After unilateral nerve injury, pain and increased pain sensitivity are evident on both sides of the body. This phenomenon is known as mirror image pain(MIP) [
14]. Although not all unilateral nerve injury in clinical settings will appear as mirror pain, the contralateral side often displays hyperalgesia. So in our experiment ,we did SNL model to detected both mechanical and thermal hyperalgesia. We found that unilateral nerve injury exhibited noticeable bilateral pain. Compared with the sham group, both the ipsilateral and the contralateral paw pain thresholds for thermal and mechanical hyperalgesia were significantly increased following SNL (Figure
1). We also did immunohistochemistry and western-blot to detect the expression of Nav1.7. We found compared with the sham group, Nav1.7 [
20] abnormally highly expressed in both bilateral DRG (Figure
2). Because of Nav1.7 expression is a symbol of neuron excited, high expression of Nav1.7 protein [
21] in the contralateral side may explain the increased excitability of the mirror side neurons, that is consistent with the development of mirror pain. How did the contralateral side neuron excited after unilateral nerve injury? A number of studies show that glial cells can profoundly affect the genesis and/or maintenance of pain, based on this background, we focus on the glial cells of the peripheral nervous system: Satellite glial cells (SGCs). SGCs are the glial cells in DRG and are similar to astrocytes and microglia. When SGCs become activated, they may proliferate and release substances that act as messengers to excite DRG neuron. SGCs activation occurs after nerve injury or inflammation. [
15,
16] In this experiment, immunohistochemistry showed SGCs are arranged in a layer, around the neurons. After unilateral nerve injury, both side SGCs were actived, we can see from (Figure
3) that GFAP and pJNK [
17,
18] were increased in both side DRG. So we imagined if the SGCs involved in the mechanism of MIP. We used FC to intrathecal injection, after injection we can see from (Figure
4) that the changes in SGCs can be inhibited by intrathecal injection of FC. And then after the injection we tested mechanical and thermal sensitivity, our study showed that FC reversed mechanical allodynia not only the ipsilateral but also the contralateral paw. Regardless of whether this is the explanation,the significance of our results is that an alteration of the activation of SGCs can have significant behavioral consequences. So we can draw a conclusion from this study that after SNL, SGCs become activated [
17,
18] and may release some substances ,these substances maybe the important mediators of chronic pain, as well as this experiment showed that the enhanced GFAP expression in SGCs in bilateral DRG following nerve injury. How the signal passed from the ipsilatral side to the contralateral side still remains to be answered? the answer may lie in the following two mechanisms: after neuronal injury, the pain signal will quickly reach the contralateral side SGCs from the ipsilateral side [
11,
19]. But the limitation is we still need to do more about the underlying mechanisms. SGCs activation will enhance primary neuron excitability in the form of a paracrine release in the contralateral primary neurons, thus, the contralateral pain sensitivity will increase.

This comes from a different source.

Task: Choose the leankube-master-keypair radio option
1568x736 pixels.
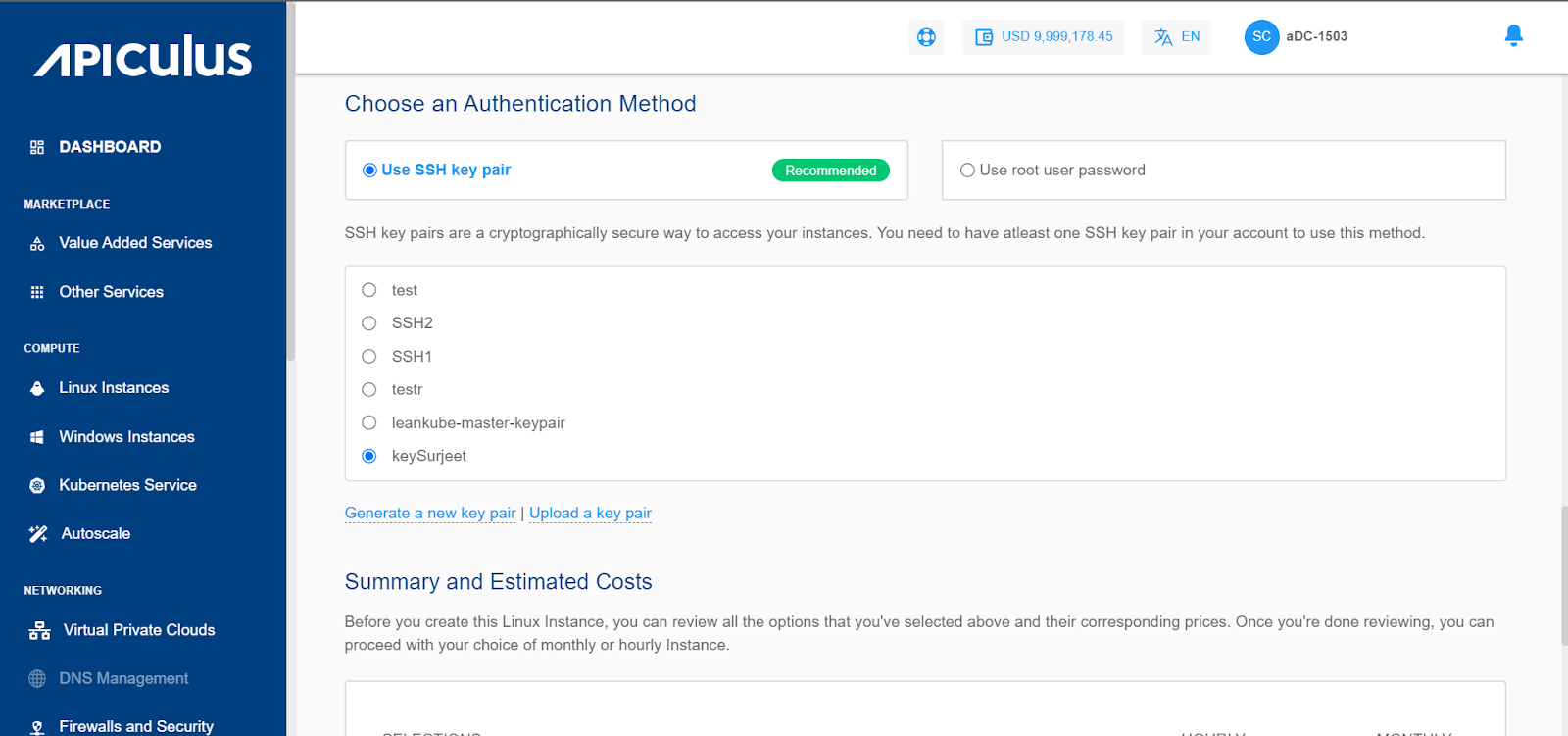Action: pyautogui.click(x=369, y=423)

Because Nav1.7 increase is the symbol of neuron excited, our results showed that Nav1.7 expression increase as well as SGC activation bilaterally after unilateral nerve injury. And then after intrathecal injection of FC, Nav1.7 expression significantly decreased in the bilateral sides. So this mean inhibition of DGC activation in DRG also suppressed the excitability of neurons and pain sensitivity, these finding suggest that SGCs play an important role in the mirror pain mechanism. Based on the above studies we can draw the following conclusion: After unilateral peripheral nerve injury, SGCs become activated, leading to an increase in the expression of Nav1.7 channels in bilateral DRG, thus producing mirror pain.